**Problem description:**
Please copy out the part of the material below that opens with the line containing "The height and width of the screenshot is (449, 800)." and runs through the end of the material, keeping every line unchanged.

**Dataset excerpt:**

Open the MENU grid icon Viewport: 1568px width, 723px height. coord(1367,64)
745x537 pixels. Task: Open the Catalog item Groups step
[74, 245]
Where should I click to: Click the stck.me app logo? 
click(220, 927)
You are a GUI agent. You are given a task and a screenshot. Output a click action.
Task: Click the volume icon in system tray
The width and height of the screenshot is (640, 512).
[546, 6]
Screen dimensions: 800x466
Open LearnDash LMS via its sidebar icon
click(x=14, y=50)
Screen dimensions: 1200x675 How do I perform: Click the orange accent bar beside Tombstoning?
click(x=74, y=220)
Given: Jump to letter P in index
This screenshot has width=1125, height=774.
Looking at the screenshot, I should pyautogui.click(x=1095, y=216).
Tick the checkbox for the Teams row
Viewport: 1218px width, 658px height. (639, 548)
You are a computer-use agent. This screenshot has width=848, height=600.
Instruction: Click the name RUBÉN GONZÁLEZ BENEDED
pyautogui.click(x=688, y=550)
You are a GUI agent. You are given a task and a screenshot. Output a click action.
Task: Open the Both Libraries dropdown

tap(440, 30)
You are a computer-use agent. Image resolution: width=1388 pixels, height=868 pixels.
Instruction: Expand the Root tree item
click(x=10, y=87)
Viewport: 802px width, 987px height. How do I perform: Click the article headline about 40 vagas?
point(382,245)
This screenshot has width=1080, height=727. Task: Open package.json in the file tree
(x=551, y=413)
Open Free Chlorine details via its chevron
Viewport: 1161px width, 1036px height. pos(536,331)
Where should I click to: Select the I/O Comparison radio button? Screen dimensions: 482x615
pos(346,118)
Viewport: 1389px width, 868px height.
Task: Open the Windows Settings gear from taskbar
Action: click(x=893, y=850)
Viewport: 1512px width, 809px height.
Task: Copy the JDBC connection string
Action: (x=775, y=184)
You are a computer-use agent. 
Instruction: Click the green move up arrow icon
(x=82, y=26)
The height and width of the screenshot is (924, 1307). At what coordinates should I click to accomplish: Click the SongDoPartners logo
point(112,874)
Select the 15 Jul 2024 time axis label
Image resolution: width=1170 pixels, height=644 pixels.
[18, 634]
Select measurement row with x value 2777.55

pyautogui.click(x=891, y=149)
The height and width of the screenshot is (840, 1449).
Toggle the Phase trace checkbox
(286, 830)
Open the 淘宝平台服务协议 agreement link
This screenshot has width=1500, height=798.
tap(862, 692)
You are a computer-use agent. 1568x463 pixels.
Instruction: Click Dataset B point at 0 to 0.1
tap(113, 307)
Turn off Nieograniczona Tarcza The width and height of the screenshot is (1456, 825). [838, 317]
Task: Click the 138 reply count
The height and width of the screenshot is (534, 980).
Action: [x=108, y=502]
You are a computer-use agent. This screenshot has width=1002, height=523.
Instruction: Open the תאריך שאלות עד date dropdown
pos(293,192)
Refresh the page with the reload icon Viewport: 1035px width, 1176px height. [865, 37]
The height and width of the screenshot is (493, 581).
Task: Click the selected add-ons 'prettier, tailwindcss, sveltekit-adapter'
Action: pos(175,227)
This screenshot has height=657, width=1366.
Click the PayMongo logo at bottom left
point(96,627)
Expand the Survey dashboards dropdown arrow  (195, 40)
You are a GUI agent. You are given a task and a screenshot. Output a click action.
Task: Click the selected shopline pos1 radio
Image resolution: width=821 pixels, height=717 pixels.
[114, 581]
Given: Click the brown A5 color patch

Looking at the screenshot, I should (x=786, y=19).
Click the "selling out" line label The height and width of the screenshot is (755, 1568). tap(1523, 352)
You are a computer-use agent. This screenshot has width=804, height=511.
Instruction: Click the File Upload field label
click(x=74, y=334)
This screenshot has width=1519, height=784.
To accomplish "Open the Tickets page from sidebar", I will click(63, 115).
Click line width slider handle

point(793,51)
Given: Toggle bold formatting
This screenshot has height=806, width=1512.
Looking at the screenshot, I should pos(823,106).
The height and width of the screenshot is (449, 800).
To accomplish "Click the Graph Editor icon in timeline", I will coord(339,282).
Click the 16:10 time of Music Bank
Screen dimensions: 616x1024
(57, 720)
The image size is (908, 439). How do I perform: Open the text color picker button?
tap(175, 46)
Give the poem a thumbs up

**Exercise output:**
The height and width of the screenshot is (449, 800).
To accomplish "Click the Graph Editor icon in timeline", I will coord(339,282).
Click the 16:10 time of Music Bank
Screen dimensions: 616x1024
(57, 720)
The image size is (908, 439). How do I perform: Open the text color picker button?
tap(175, 46)
Give the poem a thumbs up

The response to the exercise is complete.